One mechanism that could account for synaptic changes in SCZ involves microglia (37,38). Microglia play a key role in synaptic pruning (39, 40, 41). Several lines of evidence indicate that this process may be abnormal in SCZ [reviewed in (42)], including findings of greater microglia-mediated synaptic engulfment in patient-derived neuronal preparations (43). Notwithstanding the caveats mentioned above, our current findings are not consistent with versions of the synaptic hypothesis that propose early developmental failure to form synapses and/or excess developmental synaptic pruning before illness onset (44,45). However, given that SV2A is a presynaptic marker, it remains unknown whether there are changes in postsynaptic density markers at illness onset in SCZ. Postsynaptic markers such as dendritic spine density and PSD-95 levels are significantly lower in SCZ in a meta-analysis of postmortem studies (28) and in numerous animal models of genetic (46,47) and environmental (48, 49, 50, 51, 52) risk factors for subjects with SCZ when compared to control subjects. The development of in vivo imaging probes specific to postsynaptic markers would be invaluable in assessing whether postsynaptic density changes emerge in patients during the course of SCZ. Moreover, the proposal that synaptic density changes occur during the course of illness remains speculative at this time, and it is important to consider alternative explanations.

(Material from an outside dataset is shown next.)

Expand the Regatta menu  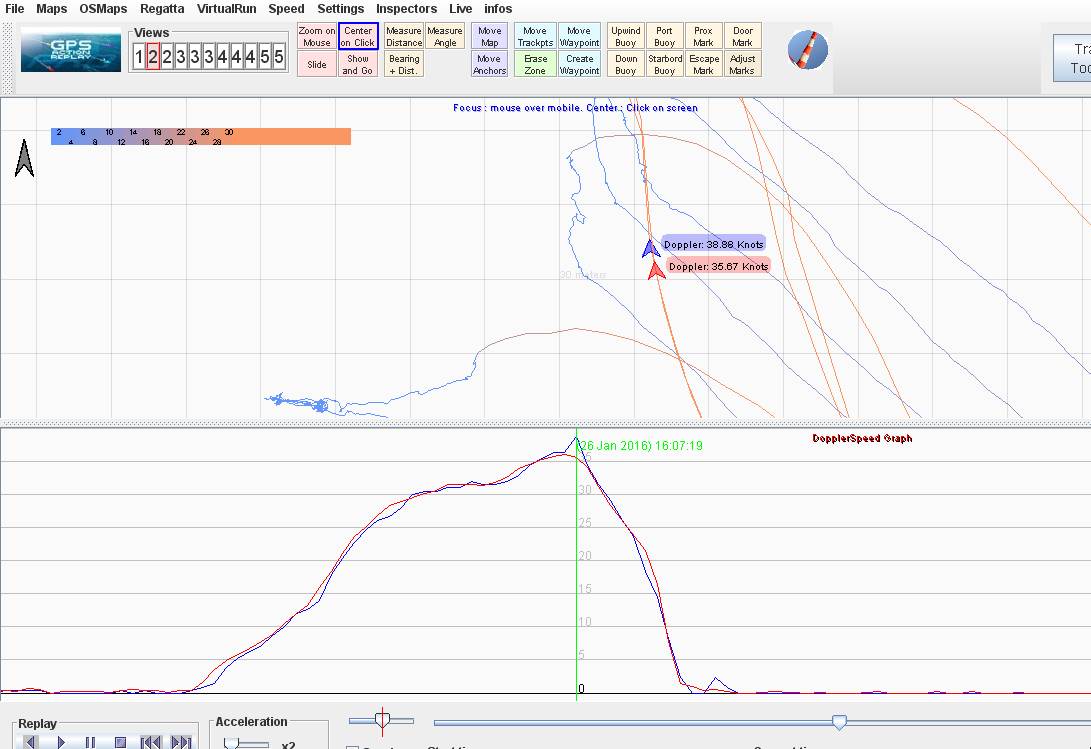point(162,9)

In particular, cohort effects, such as lower synaptic levels being specific to a subgroup of patients who are more likely to develop chronic illness, could account for differences between our current findings and previous findings with chronic patients. The generalizability of our sample to other settings should be considered. However, epidemiological and clinical trial data in first-episode samples have shown that ∼30% to 70% of patients discontinue antipsychotic treatment (53,54), indicating that our sample is not unusual in this respect. Longitudinal studies are needed to determine whether there are progressive SV2A reductions in SCZ over time.

Conclusions

Levels of [¹¹C]UCB-J binding, a synaptic terminal marker, are not significantly different in patients with early-course SCZ compared with healthy volunteers, but we found preliminary evidence in exploratory analyses that there may be lower levels in the temporal lobe and some other brain regions and that greater symptom severity is associated with lower hippocampal synaptic marker levels. These findings are not consistent with our hypothesis that marked synaptic deficits are present early in the course of SCZ and indicate that the lower SV2A levels identified in patients with chronic SCZ may develop after illness onset, although longitudinal studies are warranted to confirm this.